David Pogue reviews several of the latest digital picture frames at the New York Times: I have frankly avoided reporting much on digital picture frames, even those with wireless, because so many of them seemed far too expensive for their simple function of automating a rotating display of photos. Product announcements seem to come weekly, which means that a lot of people are buying these for their parents and grandparents, loading them with photos, and then the same pictures display for the next year until the relative takes it down and claims it "broke."
Pogue makes it clear that I'm not far off in avoiding writing about these frames. He likes the Kodak EasyShare EX1011 at 10 inches (diagonal), which supports Wi-Fi, but not Mac OS X, and which can link up to Kodak Gallery to pull in new photos over the Internet from galleries you update from wherever. That really does make it appropriate for computer illiterate relatives. Or those who just don't want to monkey around. The 800 by 480 pixel resolution is also quite reasonable for that size of display. Pogue notes that the dimensions, however, put it into a widescreen orientation inappropriate for most digital photographs.
At $250, though, that's a hefty gift and I find hard to swallow despite the screen size and inclusion of Wi-Fi.
Pogue also likes the much cheaper PanDigital Wi-Fi Picture Frame ($150, 8 inches) has Bluetooth and Wi-Fi but can't use Wi-Fi to grab locally hosted photos, just from Picasa.

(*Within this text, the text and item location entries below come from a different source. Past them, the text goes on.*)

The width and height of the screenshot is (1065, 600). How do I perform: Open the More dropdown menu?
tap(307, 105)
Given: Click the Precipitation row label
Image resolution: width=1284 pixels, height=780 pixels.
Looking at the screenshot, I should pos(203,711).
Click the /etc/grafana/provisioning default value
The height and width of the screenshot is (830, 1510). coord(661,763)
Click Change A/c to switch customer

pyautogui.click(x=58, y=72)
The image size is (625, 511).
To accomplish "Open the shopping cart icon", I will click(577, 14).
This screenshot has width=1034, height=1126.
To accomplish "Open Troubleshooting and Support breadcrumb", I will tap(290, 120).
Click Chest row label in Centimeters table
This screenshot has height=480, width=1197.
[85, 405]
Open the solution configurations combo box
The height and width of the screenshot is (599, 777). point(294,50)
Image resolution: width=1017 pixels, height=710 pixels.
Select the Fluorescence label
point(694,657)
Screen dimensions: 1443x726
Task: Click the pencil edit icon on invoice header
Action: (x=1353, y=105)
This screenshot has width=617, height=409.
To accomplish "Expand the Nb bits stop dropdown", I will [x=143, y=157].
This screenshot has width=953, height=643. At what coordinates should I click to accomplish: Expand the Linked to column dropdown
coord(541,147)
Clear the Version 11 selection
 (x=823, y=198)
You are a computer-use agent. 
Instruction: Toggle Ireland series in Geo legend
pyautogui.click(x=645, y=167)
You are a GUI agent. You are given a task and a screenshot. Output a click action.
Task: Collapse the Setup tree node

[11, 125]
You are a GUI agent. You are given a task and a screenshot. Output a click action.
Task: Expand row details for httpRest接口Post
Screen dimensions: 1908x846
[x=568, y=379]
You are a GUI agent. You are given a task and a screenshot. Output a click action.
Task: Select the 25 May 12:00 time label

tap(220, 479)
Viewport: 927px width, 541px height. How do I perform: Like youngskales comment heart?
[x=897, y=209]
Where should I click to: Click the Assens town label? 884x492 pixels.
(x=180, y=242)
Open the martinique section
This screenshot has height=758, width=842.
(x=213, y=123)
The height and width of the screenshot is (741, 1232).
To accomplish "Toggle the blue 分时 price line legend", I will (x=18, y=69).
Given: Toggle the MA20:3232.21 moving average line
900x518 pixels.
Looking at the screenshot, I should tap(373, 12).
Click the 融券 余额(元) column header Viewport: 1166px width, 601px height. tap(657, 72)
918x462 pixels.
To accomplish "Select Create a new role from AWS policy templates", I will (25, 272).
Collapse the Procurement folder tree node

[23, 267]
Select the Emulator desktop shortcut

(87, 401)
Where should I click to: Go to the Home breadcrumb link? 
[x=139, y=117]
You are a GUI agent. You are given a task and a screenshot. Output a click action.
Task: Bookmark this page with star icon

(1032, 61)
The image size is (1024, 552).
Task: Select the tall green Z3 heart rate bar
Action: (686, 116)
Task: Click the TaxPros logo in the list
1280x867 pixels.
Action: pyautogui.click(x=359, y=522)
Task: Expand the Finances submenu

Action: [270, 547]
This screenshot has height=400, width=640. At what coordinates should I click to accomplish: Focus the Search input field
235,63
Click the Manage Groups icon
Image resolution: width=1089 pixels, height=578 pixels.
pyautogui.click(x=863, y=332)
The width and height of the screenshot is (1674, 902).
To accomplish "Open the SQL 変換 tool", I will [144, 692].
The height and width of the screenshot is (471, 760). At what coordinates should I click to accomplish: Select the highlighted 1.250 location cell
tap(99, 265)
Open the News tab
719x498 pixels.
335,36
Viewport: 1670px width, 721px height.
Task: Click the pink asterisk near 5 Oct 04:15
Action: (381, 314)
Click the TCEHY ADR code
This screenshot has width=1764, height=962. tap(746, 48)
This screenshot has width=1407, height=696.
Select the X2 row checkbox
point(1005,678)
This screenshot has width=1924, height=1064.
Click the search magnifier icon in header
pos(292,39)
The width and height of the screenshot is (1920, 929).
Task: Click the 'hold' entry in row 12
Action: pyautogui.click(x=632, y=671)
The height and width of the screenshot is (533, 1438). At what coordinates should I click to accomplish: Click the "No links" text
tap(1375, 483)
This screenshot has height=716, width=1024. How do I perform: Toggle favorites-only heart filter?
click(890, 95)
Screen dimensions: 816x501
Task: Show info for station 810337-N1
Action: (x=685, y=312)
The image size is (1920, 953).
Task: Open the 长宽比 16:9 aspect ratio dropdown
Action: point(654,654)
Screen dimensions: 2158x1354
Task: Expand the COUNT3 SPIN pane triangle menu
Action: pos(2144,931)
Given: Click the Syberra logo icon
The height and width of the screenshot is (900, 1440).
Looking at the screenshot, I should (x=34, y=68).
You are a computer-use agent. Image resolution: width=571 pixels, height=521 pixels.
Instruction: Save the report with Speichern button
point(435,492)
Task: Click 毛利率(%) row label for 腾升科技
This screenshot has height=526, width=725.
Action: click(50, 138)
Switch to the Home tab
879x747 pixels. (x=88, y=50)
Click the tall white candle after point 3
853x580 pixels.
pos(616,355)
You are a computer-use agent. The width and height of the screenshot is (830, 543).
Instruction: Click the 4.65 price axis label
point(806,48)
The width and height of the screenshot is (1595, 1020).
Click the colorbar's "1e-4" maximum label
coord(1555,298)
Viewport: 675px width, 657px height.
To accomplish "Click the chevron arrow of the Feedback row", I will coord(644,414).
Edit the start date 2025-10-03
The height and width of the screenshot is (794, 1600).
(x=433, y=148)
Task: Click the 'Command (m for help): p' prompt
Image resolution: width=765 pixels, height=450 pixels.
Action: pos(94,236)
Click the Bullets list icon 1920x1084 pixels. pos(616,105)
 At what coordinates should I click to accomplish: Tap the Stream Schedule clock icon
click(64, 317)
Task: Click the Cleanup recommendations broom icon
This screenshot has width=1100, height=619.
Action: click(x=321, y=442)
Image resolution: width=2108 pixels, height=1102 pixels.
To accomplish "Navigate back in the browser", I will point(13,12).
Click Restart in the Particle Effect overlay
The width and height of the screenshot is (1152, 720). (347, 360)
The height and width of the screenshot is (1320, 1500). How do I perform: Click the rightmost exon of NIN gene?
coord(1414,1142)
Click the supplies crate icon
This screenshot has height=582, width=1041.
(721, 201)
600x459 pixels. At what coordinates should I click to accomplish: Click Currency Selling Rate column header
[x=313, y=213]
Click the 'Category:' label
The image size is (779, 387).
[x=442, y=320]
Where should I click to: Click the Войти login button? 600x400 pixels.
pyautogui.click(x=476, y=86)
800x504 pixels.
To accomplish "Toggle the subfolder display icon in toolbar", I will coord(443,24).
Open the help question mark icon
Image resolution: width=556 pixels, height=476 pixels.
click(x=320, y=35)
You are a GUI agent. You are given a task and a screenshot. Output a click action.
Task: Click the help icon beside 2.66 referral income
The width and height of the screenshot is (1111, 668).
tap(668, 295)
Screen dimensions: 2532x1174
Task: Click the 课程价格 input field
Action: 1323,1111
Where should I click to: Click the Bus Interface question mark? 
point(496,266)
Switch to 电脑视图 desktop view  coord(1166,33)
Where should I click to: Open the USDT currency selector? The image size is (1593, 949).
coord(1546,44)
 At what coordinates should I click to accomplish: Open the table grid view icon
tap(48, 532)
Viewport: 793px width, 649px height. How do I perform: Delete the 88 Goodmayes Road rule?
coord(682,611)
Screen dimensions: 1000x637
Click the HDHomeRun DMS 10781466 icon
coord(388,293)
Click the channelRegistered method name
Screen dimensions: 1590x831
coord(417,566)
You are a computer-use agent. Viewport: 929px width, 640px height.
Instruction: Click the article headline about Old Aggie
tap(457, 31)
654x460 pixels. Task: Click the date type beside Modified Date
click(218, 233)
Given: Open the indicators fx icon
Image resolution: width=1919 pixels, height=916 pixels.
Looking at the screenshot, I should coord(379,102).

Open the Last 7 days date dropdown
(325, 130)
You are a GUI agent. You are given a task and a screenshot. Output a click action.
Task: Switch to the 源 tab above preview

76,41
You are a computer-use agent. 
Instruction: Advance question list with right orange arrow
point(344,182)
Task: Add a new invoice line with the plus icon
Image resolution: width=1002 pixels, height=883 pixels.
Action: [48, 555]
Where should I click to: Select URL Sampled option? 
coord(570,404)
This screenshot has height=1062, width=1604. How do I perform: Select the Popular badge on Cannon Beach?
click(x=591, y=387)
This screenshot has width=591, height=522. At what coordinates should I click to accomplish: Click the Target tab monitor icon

He has kind words for the SmartParts SP8PRT ($280, 8 inches) frame shipping in March that has no Wi-Fi but can print photos through a built-in, hidden dye-sublimation printer. I find the idea a little funky: why print from a picture frame that you have to load with photos from a computer? It seems like you'd want Wi-Fi most of all in this kind of device to send pictures to others, and they could make prints of photos they like.
Three others, he generally excoriates. The Parrot DF7200: "the resolution is so coarse...it's not a big improvement over your cellphone screen." The eStarling second attempt: "...even though this frame is much better than its disastrous first model last year, it’s still flakier than a croissant." Momento 100: "Photos from the Web arrive on the frame at half size, bizarrely floating in the center surrounded by fat black margins."
There's a lengthy comparison chart also online.